** Your objective **
Pick out every line in the material below that contains the string "height", matching its case exactly, and copy each of those lines in full.

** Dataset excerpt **
==================================================

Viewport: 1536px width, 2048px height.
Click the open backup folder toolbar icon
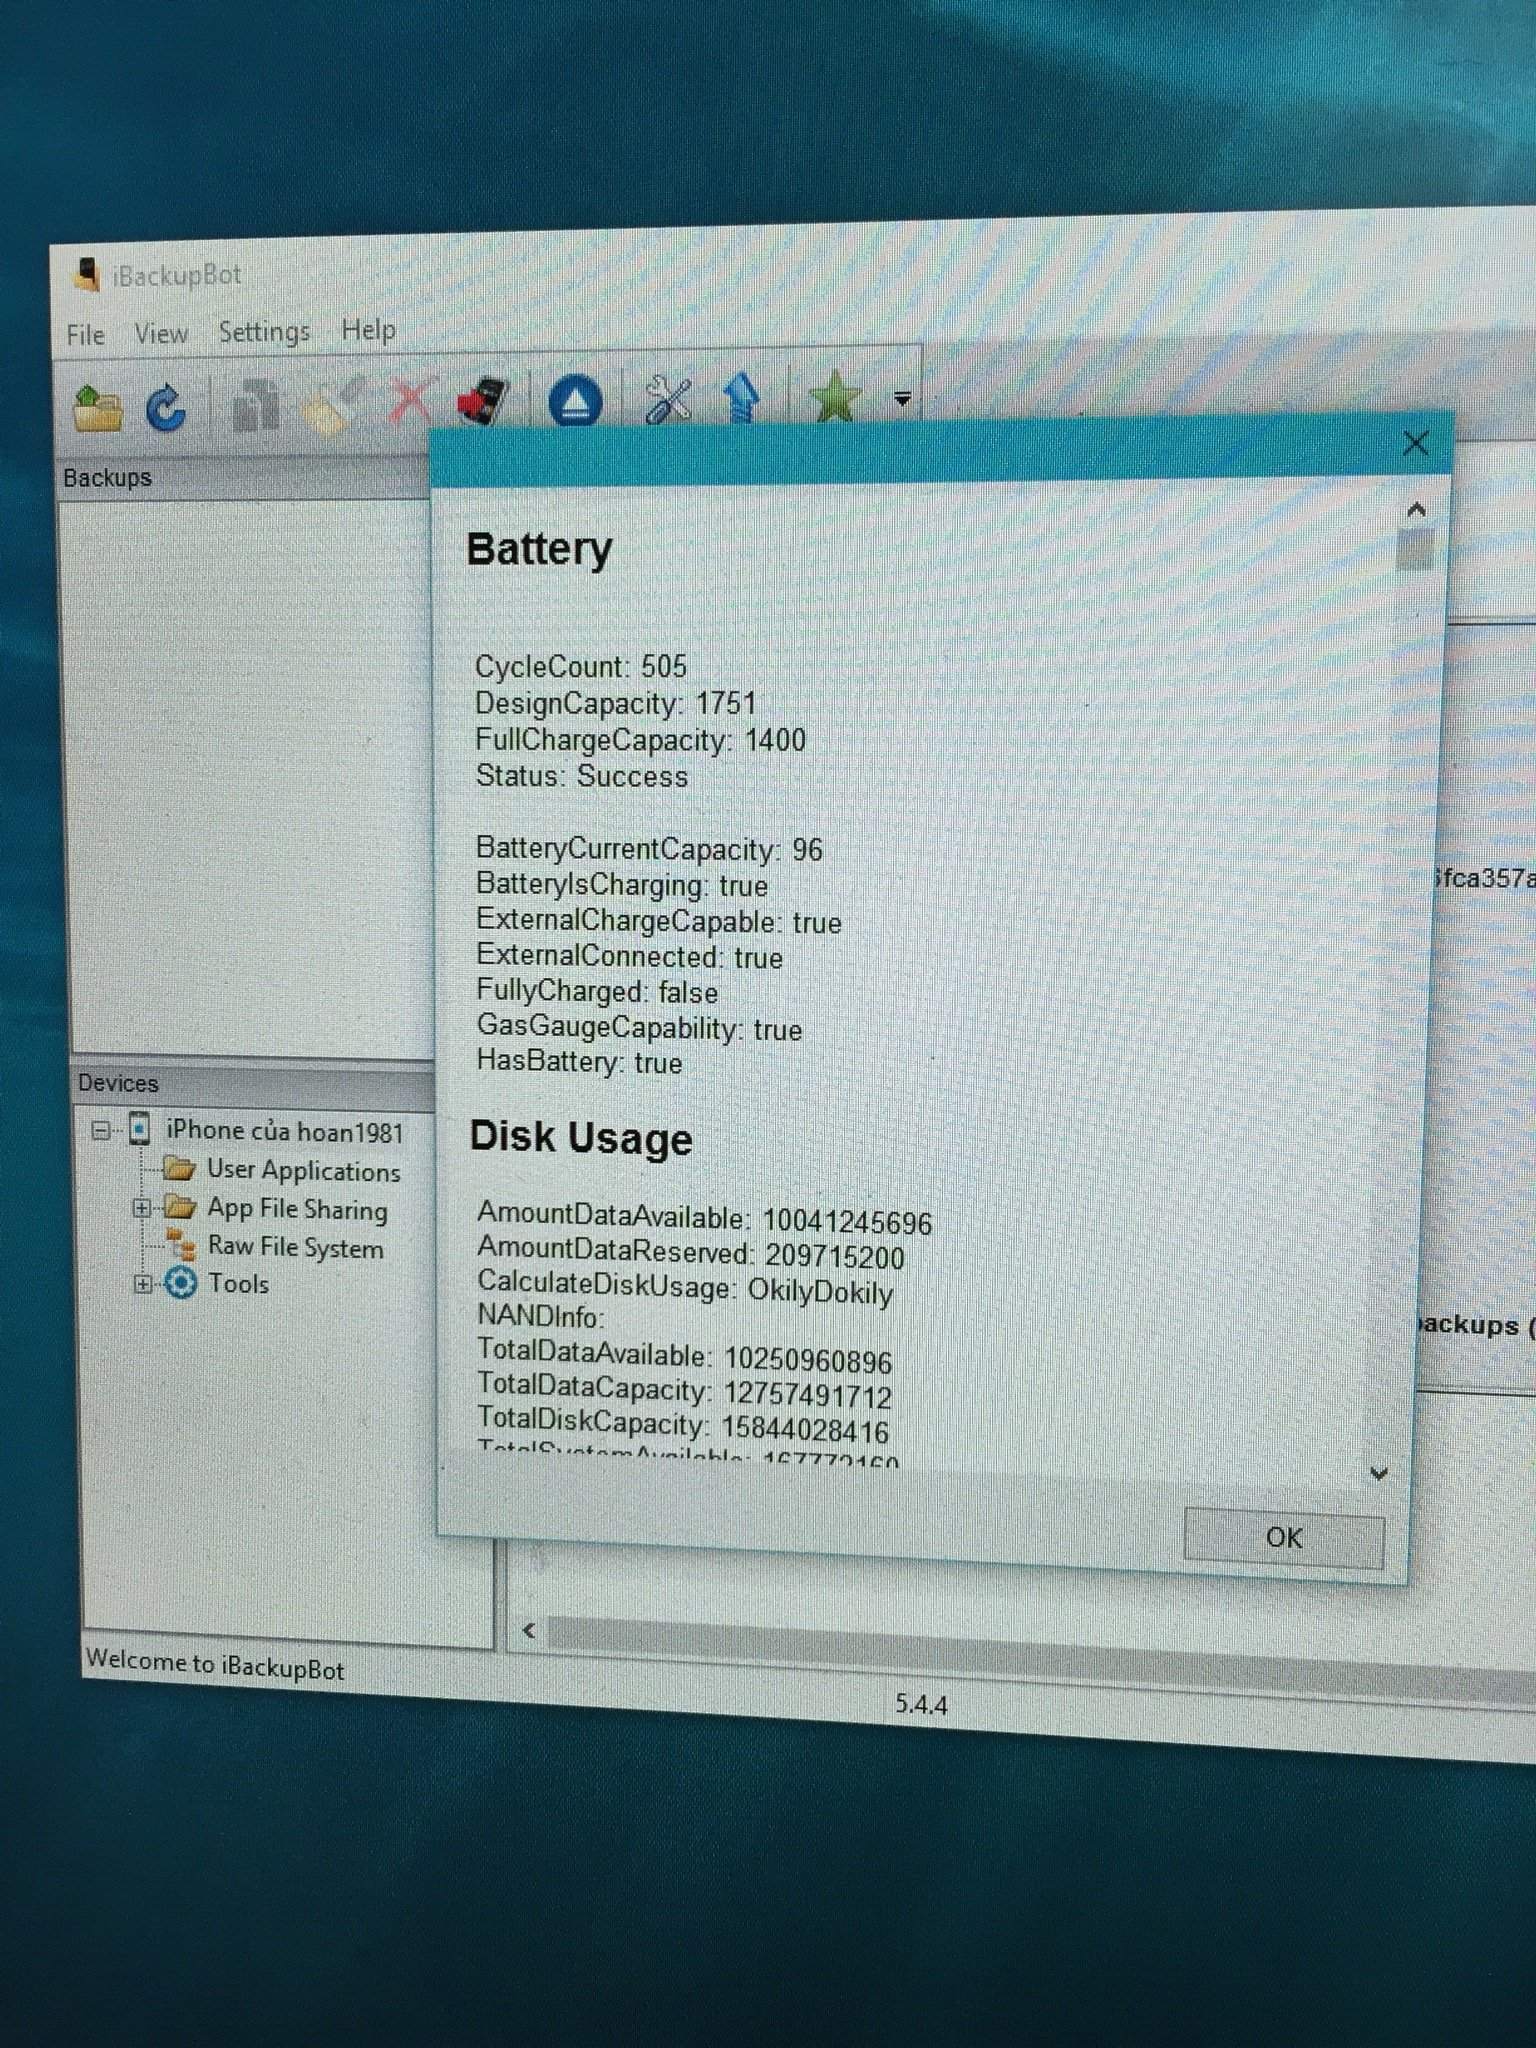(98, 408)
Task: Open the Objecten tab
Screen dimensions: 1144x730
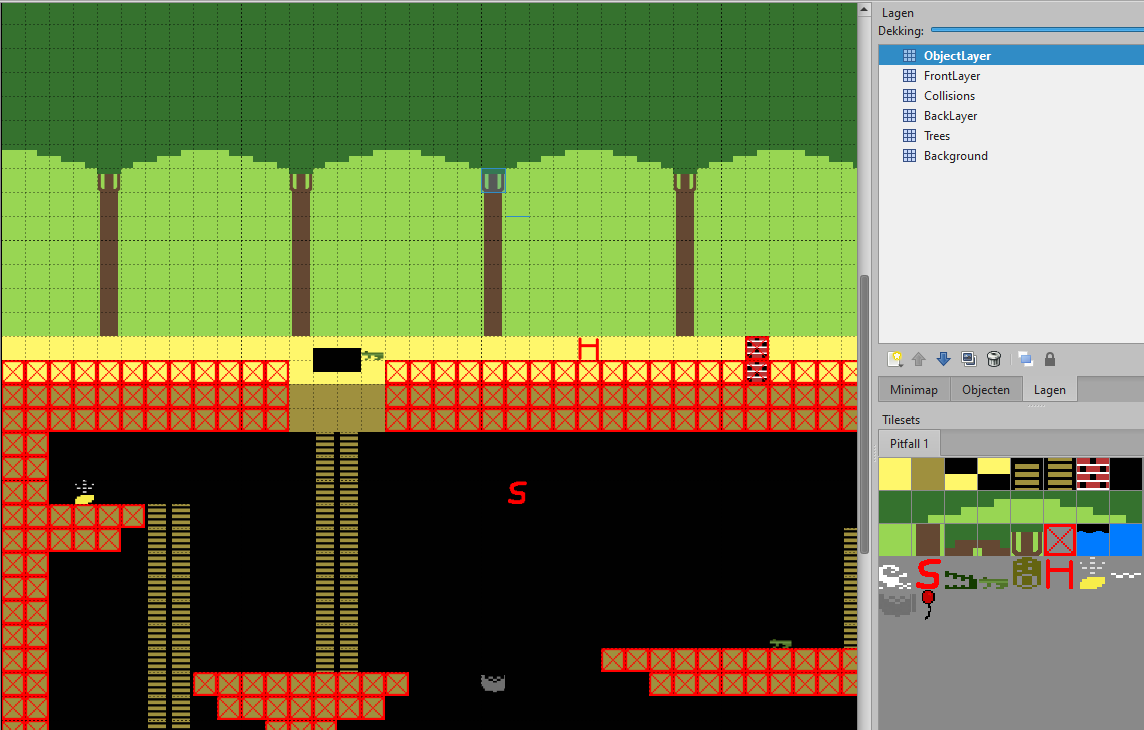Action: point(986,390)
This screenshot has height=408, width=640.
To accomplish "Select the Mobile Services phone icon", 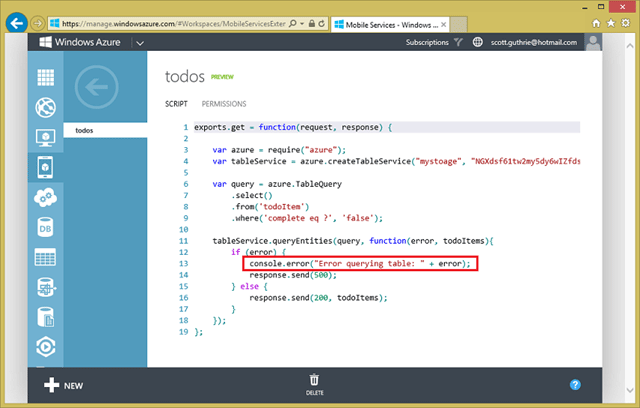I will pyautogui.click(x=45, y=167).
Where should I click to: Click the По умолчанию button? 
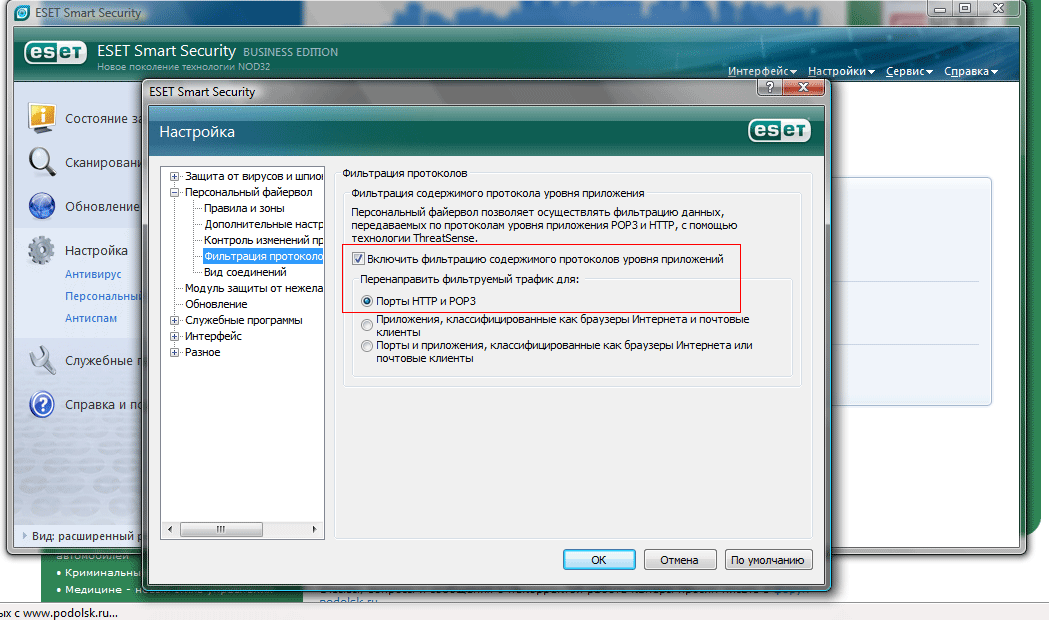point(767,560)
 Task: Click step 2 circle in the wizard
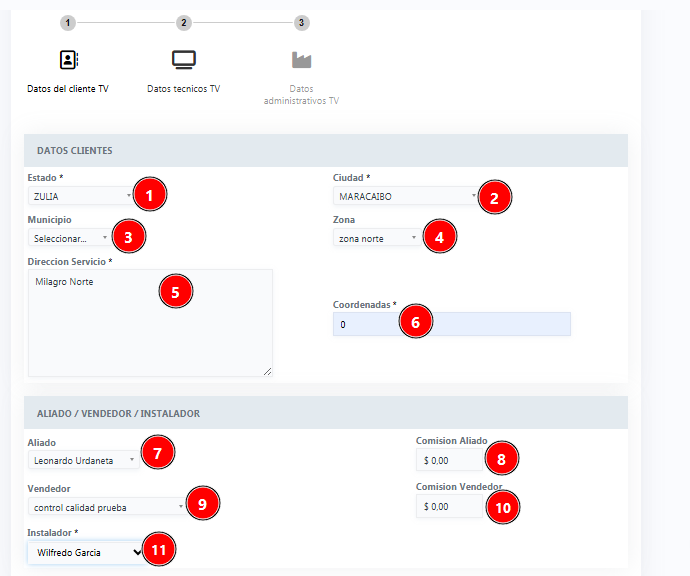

==================================================

** Finished task **
Viewport: 1536px width, 2048px height.
This screenshot has height=408, width=640.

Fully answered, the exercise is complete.